On trouve très facilement sur Internet, avec des mots clés évidents, tout un tas d’informations sur cette destination qui n’est pas vraiment exotique et qui se laisse, finalement, apparemment, bien approcher. Le poisson roi dans ces contrées, est le brochet. On y trouve également des perches en très grandes quantités mais aussi des aspes et des sandres. Après un petit message posté sur un forum adéquat, je suis entré en contact avec un passionné de pêche des carnassiers, Florent, qui avait également prévu un départ vers le nord avec un ami à lui et son père. Nous voici donc quatre à organiser une semaine vers ce que nous espérons être le paradis du pêcheur de brochets. Quand je dis que nous sommes quatre à organiser cela, ce n’est pas tout à fait exact, car Florent a pratiquement tout fait tout seul et m’a fourni le voyage clés en main. Merci à lui !

Nous avons choisi de nous rendre sur le lac Malaren (lac Malar en français) avec la société Sweden Predator Fishing. Le lac Malaren est une immensité bleue très morcelée de 1140 km² soit 114 000 ha !!!! A titre de comparaison, le lac de la Madine, pour ceux qui connaissent, fait 1100 ha. Nous avons donc comme terrain de jeu un lac 100 fois plus grand que la Madine, et le tout, pour 100 fois moins de pêcheurs ! En gros, ça sent bon la tranquillité.

2/ Les préparatifs

Nous avons réservé un gîte pour une semaine (tenu par le couple Cavard). Pour le voyage, nous passons par Ryan Air, qui offre des tarifs défiant toute concurrence à partir de l’aéroport de Francfort Hahn. Pour nous rendre à l’aéroport, nous avons réservé une navette (société FLIBCO) , ce qui permet d’éviter le voyage en voiture comportant immanquablement son lot de stress et d’ennuis éventuels. Sur place, nous n’atterrissons pas sur l’aéroport principal de Stockholm, mais sur une annexe à 45 minutes de route. Nous avons réservé un véhicule pour la semaine, ce qui nous permettra de faire nos courses à notre arrivée, de rejoindre le camp et de nous évader pour jouer les touristes si la pêche est catastrophique (ce que nous n’espérons pas, bien entendu).

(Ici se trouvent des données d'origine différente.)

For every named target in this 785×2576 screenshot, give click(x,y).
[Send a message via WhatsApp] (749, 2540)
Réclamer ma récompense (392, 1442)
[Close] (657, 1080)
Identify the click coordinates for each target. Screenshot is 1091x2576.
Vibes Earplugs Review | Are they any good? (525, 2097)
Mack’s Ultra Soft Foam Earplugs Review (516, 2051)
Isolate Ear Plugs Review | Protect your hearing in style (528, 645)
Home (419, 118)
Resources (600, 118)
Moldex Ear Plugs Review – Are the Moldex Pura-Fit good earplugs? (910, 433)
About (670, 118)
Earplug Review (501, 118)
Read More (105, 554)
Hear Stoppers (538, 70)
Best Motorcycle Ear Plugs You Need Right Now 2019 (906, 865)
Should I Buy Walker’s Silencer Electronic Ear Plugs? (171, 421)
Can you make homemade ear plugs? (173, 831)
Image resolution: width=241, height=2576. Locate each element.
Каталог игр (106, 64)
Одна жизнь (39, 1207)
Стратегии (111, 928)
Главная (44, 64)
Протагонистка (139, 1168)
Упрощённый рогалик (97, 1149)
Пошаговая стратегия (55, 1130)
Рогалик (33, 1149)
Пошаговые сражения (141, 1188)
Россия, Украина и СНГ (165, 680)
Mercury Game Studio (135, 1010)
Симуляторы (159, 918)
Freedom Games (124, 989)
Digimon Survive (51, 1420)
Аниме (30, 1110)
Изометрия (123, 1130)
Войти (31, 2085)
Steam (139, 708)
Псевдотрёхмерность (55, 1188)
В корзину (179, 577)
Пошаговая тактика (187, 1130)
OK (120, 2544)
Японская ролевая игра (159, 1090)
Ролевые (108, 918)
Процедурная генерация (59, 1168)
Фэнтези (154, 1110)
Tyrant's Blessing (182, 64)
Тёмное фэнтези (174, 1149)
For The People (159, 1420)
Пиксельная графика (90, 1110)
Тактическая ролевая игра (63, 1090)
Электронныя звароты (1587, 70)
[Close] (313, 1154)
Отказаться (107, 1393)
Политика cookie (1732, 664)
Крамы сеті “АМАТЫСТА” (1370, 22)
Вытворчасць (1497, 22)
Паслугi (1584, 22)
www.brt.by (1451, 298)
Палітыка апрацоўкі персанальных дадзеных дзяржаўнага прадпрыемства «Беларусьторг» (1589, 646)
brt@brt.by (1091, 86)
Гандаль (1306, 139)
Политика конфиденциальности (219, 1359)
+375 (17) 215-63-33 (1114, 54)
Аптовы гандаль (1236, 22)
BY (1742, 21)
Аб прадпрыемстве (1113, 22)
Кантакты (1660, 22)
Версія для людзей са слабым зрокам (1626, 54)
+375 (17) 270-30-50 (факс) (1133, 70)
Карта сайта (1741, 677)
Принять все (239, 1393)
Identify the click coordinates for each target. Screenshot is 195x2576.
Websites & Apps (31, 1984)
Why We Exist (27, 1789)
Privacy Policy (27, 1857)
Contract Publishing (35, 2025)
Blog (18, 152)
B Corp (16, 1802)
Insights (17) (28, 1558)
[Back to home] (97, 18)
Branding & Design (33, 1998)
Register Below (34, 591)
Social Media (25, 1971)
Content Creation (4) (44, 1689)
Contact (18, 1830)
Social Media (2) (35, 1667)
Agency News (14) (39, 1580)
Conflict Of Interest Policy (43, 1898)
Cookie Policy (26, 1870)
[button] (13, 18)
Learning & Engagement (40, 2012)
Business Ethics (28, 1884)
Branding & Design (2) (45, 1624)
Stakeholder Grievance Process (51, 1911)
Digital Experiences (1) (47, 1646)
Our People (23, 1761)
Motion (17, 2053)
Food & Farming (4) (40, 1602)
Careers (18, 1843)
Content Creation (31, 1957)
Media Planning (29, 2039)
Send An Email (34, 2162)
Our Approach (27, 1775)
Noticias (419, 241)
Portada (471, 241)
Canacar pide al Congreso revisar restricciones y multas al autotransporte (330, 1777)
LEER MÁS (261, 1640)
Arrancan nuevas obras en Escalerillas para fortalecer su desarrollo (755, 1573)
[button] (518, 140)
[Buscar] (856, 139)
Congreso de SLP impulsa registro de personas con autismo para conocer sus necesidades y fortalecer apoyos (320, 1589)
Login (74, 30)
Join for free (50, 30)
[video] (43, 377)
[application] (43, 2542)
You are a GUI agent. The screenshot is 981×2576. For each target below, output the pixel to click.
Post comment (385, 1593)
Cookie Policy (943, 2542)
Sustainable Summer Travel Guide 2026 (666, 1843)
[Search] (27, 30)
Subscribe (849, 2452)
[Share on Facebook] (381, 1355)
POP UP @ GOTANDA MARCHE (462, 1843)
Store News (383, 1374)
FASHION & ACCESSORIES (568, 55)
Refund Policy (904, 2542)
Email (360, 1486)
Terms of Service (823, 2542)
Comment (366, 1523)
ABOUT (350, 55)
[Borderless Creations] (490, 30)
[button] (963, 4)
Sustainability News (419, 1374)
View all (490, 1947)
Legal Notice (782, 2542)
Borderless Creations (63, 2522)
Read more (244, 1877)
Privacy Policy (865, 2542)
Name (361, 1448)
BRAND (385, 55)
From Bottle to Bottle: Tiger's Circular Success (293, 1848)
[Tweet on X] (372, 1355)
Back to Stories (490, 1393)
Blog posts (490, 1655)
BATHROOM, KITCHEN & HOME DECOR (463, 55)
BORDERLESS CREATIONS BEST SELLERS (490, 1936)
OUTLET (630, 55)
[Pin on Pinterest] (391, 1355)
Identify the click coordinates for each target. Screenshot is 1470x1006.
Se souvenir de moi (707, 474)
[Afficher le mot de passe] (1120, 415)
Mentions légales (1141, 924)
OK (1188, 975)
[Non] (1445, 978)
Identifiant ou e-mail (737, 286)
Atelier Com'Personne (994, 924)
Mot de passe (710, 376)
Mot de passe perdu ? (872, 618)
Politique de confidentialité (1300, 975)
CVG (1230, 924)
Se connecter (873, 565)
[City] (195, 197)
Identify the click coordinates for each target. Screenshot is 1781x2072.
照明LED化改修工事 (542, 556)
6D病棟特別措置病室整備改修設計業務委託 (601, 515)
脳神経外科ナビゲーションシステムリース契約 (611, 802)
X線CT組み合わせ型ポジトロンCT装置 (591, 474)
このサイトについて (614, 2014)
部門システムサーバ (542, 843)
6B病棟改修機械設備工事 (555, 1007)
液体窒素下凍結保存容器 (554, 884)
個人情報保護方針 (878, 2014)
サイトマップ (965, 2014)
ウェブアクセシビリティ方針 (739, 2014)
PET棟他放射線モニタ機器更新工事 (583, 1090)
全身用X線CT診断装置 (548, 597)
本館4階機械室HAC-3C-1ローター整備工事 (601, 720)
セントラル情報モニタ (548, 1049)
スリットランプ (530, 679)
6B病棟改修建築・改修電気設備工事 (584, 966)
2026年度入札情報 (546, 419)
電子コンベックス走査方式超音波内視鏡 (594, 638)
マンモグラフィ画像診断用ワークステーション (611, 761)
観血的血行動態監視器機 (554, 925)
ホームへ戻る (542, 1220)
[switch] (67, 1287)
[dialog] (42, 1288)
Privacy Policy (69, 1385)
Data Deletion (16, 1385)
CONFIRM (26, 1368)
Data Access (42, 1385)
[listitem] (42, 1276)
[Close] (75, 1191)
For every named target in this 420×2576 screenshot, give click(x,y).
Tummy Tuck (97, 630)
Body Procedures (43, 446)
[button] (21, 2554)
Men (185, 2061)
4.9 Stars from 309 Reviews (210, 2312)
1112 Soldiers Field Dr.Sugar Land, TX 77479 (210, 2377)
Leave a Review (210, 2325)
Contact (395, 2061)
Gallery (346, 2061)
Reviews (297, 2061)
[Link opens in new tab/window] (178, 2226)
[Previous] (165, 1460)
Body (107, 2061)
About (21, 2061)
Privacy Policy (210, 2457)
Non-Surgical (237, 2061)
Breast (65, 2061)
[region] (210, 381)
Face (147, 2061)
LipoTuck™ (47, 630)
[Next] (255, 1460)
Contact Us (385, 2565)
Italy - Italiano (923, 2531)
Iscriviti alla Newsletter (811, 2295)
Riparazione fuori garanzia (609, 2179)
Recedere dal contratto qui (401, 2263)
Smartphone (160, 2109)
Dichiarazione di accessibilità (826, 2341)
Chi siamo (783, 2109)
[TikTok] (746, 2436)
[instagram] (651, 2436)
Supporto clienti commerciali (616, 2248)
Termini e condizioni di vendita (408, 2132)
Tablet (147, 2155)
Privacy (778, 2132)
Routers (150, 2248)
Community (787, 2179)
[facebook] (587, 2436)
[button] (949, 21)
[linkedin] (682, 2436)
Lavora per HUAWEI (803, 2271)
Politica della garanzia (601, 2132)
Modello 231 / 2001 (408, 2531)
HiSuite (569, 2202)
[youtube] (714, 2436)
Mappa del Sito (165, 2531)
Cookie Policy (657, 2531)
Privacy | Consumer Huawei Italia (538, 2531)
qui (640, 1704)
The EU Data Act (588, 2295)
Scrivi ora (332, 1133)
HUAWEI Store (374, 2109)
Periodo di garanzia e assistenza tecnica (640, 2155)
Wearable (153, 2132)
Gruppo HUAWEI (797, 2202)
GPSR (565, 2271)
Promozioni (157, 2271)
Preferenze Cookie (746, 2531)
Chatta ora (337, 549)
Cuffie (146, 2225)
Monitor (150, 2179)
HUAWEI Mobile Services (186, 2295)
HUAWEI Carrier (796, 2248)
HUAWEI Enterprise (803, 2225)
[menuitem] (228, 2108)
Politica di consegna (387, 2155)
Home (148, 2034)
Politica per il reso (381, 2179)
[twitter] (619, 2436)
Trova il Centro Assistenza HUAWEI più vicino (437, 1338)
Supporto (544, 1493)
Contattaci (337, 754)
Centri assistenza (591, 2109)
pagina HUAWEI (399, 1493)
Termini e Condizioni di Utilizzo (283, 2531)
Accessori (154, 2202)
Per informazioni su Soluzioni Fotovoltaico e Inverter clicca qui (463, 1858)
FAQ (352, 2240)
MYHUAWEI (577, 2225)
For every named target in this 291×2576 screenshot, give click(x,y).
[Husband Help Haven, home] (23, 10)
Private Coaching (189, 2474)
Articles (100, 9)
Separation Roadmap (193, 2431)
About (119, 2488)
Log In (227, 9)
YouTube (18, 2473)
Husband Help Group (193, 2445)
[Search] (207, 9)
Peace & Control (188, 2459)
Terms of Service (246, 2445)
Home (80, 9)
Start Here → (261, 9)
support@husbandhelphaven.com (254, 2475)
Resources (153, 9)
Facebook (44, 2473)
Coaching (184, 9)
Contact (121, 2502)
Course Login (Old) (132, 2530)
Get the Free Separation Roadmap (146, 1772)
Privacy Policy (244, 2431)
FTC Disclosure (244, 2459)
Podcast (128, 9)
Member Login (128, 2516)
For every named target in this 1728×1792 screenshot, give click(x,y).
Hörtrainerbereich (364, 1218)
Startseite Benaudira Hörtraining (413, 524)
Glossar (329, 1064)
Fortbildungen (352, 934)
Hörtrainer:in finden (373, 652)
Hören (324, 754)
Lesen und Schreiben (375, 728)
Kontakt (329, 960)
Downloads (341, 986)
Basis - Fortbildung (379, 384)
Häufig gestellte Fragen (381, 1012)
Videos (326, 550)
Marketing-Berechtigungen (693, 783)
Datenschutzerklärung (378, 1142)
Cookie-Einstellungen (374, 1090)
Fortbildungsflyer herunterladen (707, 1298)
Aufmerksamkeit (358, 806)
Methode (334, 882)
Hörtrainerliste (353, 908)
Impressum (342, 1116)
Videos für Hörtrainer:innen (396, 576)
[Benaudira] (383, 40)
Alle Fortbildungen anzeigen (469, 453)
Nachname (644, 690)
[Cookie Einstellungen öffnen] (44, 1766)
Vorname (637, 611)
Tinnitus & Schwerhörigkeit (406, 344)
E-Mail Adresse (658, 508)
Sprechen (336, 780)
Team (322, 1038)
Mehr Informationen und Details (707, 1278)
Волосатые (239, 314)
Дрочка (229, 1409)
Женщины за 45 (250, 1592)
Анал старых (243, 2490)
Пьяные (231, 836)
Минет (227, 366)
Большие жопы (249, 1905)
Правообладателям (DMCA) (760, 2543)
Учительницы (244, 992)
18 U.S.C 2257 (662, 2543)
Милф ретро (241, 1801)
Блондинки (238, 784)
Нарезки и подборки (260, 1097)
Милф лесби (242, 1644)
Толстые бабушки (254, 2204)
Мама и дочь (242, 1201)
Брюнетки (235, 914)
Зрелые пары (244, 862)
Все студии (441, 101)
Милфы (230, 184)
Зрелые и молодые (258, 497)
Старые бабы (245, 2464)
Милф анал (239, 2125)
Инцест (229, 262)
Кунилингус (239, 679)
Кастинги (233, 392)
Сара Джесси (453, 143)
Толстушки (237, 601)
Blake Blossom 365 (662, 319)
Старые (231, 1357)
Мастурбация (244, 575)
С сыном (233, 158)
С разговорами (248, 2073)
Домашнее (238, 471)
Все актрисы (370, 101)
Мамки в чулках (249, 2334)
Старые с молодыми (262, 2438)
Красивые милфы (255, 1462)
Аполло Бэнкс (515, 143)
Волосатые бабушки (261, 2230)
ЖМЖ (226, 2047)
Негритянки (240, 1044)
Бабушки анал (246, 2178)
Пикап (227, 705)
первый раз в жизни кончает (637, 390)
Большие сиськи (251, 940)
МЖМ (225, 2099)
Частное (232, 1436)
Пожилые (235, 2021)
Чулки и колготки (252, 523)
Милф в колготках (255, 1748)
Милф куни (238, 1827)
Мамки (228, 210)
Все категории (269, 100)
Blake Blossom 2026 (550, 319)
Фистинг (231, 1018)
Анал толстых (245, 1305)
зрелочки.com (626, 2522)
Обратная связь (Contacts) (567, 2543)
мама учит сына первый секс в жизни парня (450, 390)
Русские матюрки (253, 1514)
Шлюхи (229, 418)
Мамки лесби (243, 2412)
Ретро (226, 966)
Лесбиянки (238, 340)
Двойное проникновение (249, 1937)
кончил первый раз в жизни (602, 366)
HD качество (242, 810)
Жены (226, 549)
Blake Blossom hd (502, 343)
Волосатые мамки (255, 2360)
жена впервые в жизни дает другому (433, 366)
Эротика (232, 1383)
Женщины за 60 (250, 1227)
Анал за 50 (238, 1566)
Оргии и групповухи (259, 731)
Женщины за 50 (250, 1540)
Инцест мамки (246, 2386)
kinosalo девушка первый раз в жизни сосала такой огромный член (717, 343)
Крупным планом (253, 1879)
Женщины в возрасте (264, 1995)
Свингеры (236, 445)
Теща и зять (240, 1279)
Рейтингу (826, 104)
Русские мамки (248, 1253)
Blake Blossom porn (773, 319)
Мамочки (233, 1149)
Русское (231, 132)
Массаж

Parlons un peu budget, car c’est souvent le facteur limitant dans ce genre de séjours. La Suède n’est pas une destination “donnée”, mais elle est très loin d’être aussi chère que les “vraies” destinations exotiques.

Avion aller/retour : 85.48 € (sans bagage supplémentaire ou bagages spéciaux)

Location voiture : 73.95 €

Transfert en bus (Metz/Hahn aller/retour) : 64 €

Location gite : 630 €

Le total s’élève donc à 853.43 €. Ce n’est pas gratuit, mais certains “lure addicted” dépensent cette somme en matériel tous les ans et parfois bien plus, Ça permet de relativiser. Vous remarquerez également qu’un Metz – Stockholm avec cette formule est moins cher qu’un Metz – Paris avec la SNCF…

Pour ma part, je dois rajouter 100 € de leurres environ car je n’avais absolument rien avant de partir. Ma sélection s’est essentiellement orientée sur des spinner, quelques cuillères ondulantes et tournantes et des big baits (crank et swimbaits). Je rajoute encore à cela 300 € d’argent de poche pour faire une semaine de courses, payer un peu d’essence pour le bateau et ramener quelques souvenirs (des leurres non importés en France notamment). Au final, j’aurai donc dépensé un peu moins de 1300 € mais tout n’est pas destiné uniquement au séjour.

Concernant le matériel, des cannes me sont prêtées (spinning ou casting, au choix) ainsi qu’une épuisette et une combinaison de pêche. Nous sommes équipés en bateaux de 4m90 avec un moteur 4 temps de 15 ch et 32 L d’essence au départ.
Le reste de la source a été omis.